Il n’existe évidemment pas de solution miracle pour faire régner le silence au bureau. Mais des aménagements au cas par cas sont envisageables. «Pour faire baisser le volume sonore, on installe des panneaux acoustiques et des cloisons supplémentaires», observe Marie Vaillant, cofondatrice de Yemanja, société de conception et d'aménagement de bureaux. Mondoffice (anciennement JPG), spécialiste des fournitures et de mobilier professionnel, constate également une hausse des ventes des cabines acoustiques qui permettent de s’isoler pour se concentrer. «Les ventes de casques antibruit sont également en croissance», témoigne Karine Lagier, la directrice générale de l’enseigne. Les ajustements se portent aussi sur les espaces jusque-là ouverts à d'autres activités. «Cela peut être l’occasion de s’interroger sur le maintien de salles de silence, de sieste… pour, pourquoi pas, les transformer en espaces de travail», souligne Marie Vaillant. En plus du traitement du bruit, les entreprises misent sur le développement des services internes «sur mesure» et sur davantage de convivialité pour convaincre les salariés du bien-fondé d’un retour au bureau. «Elles installent, par exemple, des écrans géants pour la rediffusion de compétitions sportives. Les catalogues des conciergeries d’entreprise sont aussi de plus en plus fournis», illustre Delphine Minchella.
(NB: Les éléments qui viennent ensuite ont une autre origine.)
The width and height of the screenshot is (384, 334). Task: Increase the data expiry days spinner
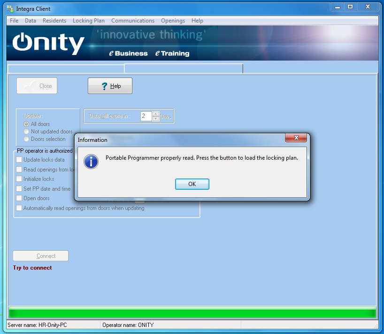click(156, 114)
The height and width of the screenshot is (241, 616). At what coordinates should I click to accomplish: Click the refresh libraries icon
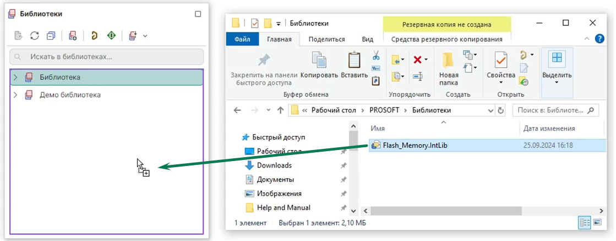click(34, 36)
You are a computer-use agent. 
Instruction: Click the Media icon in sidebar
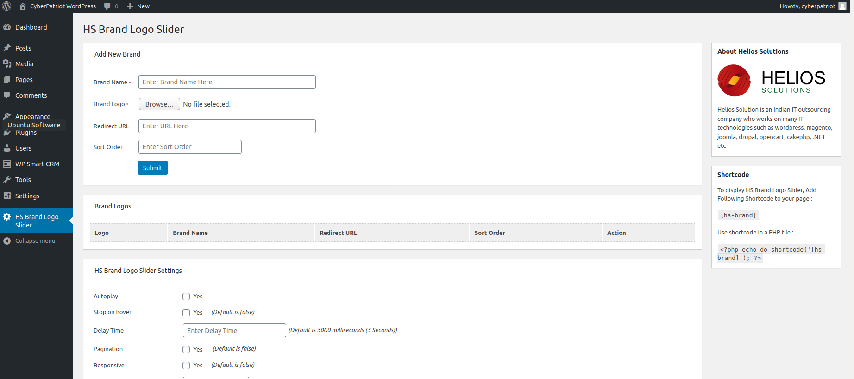coord(7,64)
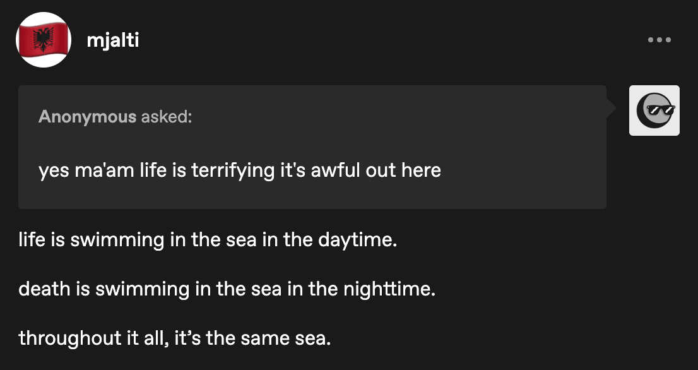Click the word 'terrifying' in the question

point(233,170)
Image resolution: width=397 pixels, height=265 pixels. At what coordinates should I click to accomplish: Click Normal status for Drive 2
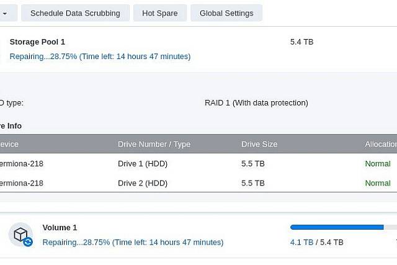pyautogui.click(x=377, y=183)
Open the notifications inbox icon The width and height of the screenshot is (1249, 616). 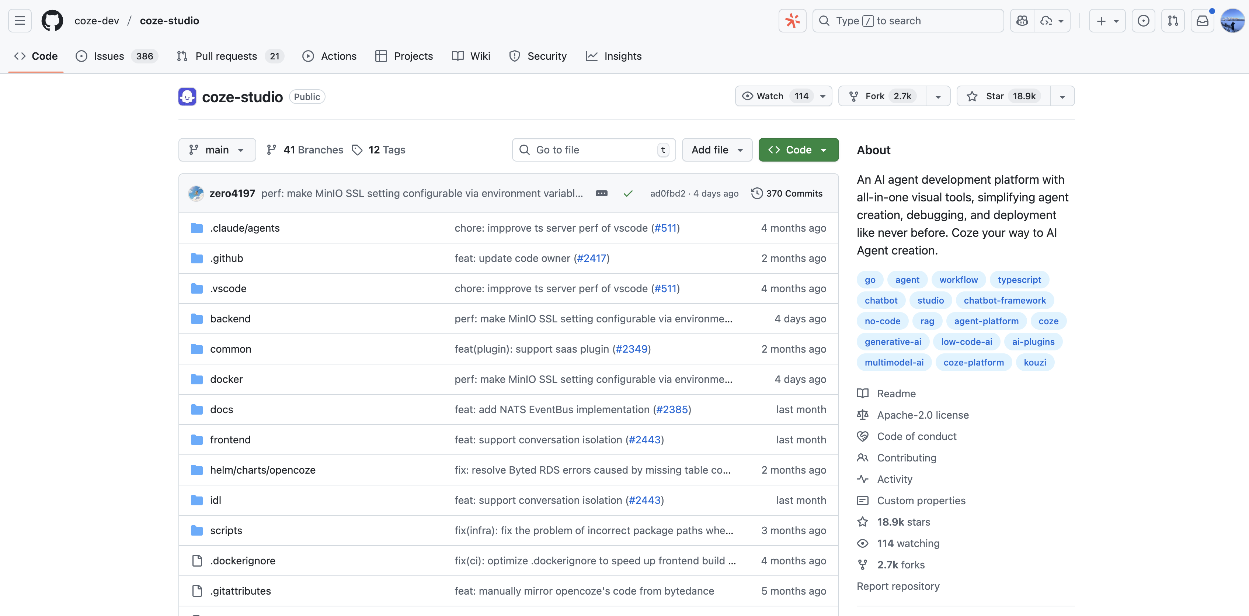pos(1202,21)
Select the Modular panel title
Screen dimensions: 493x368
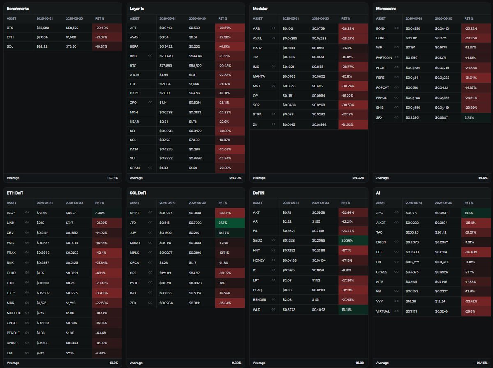[x=260, y=8]
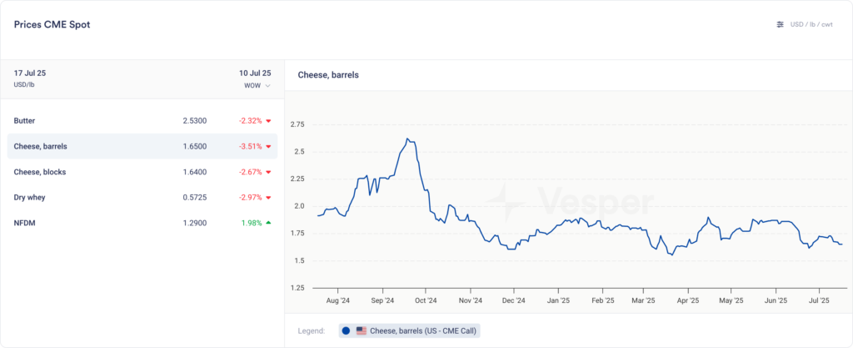Screen dimensions: 853x348
Task: Expand the WOW comparison dropdown
Action: click(x=257, y=86)
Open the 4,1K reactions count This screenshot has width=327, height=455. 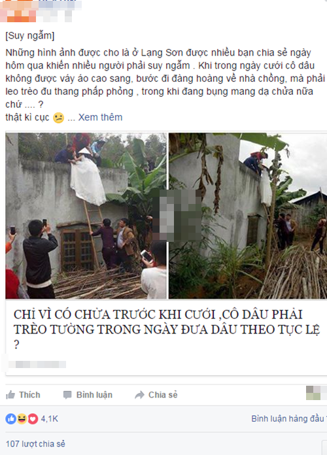[x=49, y=419]
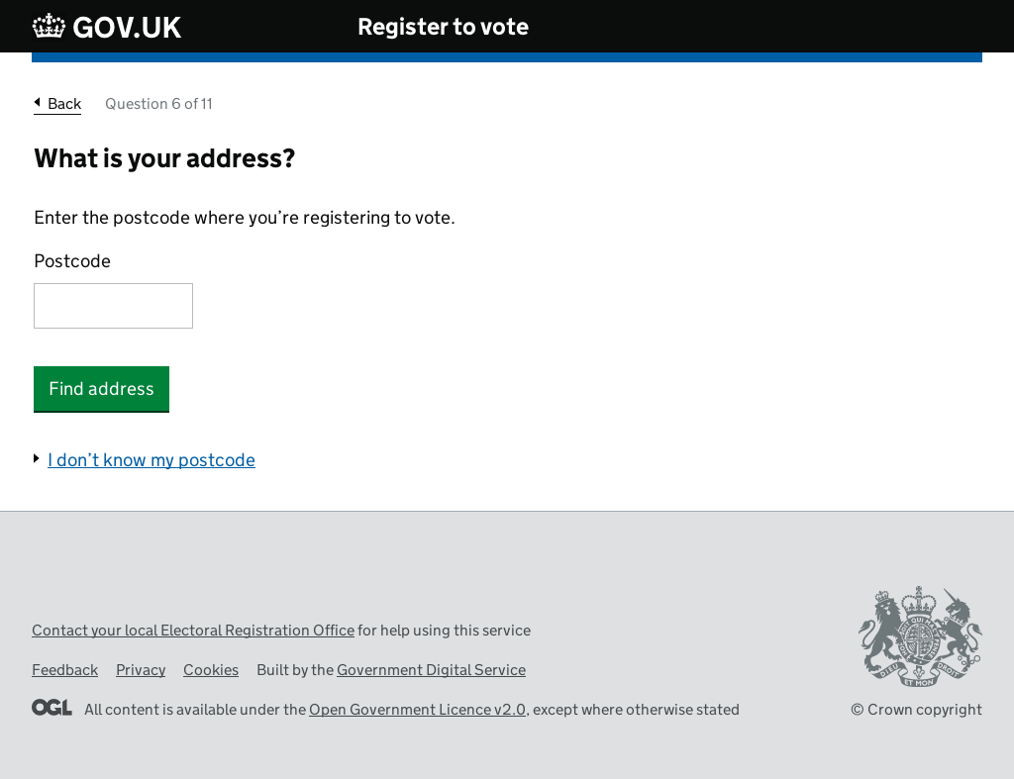Click the Royal coat of arms crest
1014x779 pixels.
(x=920, y=636)
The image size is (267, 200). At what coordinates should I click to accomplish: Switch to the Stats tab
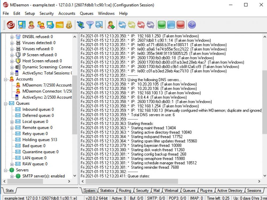coord(9,190)
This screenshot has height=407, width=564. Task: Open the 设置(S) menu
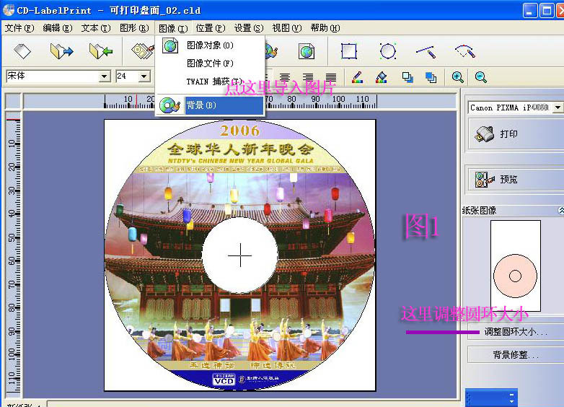[x=247, y=28]
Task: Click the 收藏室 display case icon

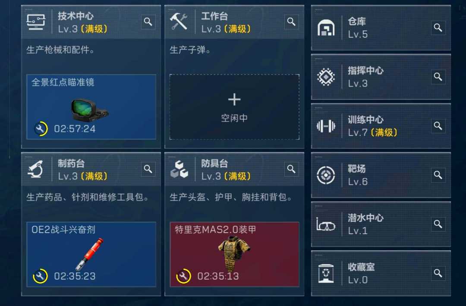Action: pyautogui.click(x=326, y=273)
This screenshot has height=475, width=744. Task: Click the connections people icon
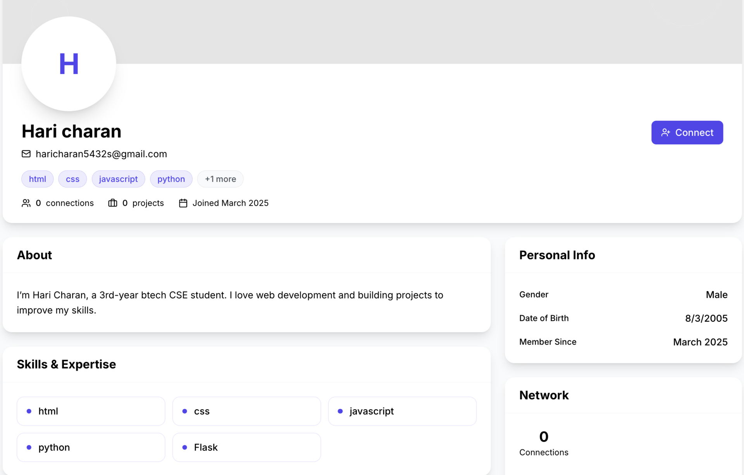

Chez JPG/Mondoffice, les ventes de cafetières, de bouilloires, de thés, cafés et gourmandises plus ou moins «healthy» sont ainsi en progression. Reste à savoir si la vente de miel de petits producteurs locaux ou les panières de fruits en libre service suffiront à convaincre les salariés de revenir. Tout cela, Guillaume apprécie, mais ce qu’il souhaite avant tout quand il est au bureau, c’est disposer d'un environnement de travail serein. Sinon, il déploiera toutes les stratégies possibles pour faire davantage de télétravail.
Silence, ça bosse !
Depuis le 1er septembre dernier, les 300 collaborateurs de Lucca sont réunis dans de nouveaux locaux de 5 400 mètres carrés, répartis sur cinq niveaux, et tout proches de la gare de Nantes. Ici, malgré une politique de télétravail offrant deux à trois jours par semaine, chacun dispose d’un bureau quand il le souhaite. Donc pas de crise du logement chez cet éditeur de logiciels RH. Pour éviter l’effet ruche bourdonnante, l’entreprise a installé par moins de 100 box acoustiques au gré des open spaces. Coût de l’opération : 700 000 euros, pour un total de 3,5 millions de travaux. «Nous sommes conscients que le bruit au bureau est l’un des motifs importants qui incitent les salariés à télétravailler. Donc nous avons investi massivement sur le sujet, et quelques réglages supplémentaires sont en cours suite au passage d’un acousticien», précise Valentine Barenton, responsable de l’environnement de travail et de l'événementiel interne.
Dans certaines salles de réunion, le taux de réverbération est encore trop important, l’installation des panneaux acoustiques supplémentaires est donc prévue. A date, les salariés ont accordé une note de 4,3/5 aux nouveaux locaux. A part des problèmes de température dans certaines parties du bâtiment et une offre de restauration du quartier plus restreinte qu’avant, ils sont satisfaits de leur environnement de travail. Certains ont même pu acheter pour 15 euros les anciens bureaux et sièges qui n’ont pas été réemployés dans le nouveau site. De quoi améliorer également leur espace de… télétravail.
78% des salariés qui estiment que l’organisation de leur espace de travail au bureau a un impact positif sur leur productivité.
Source : Étude Icade x Ipsos bva – « L’avenir du bureau », novembre 2025.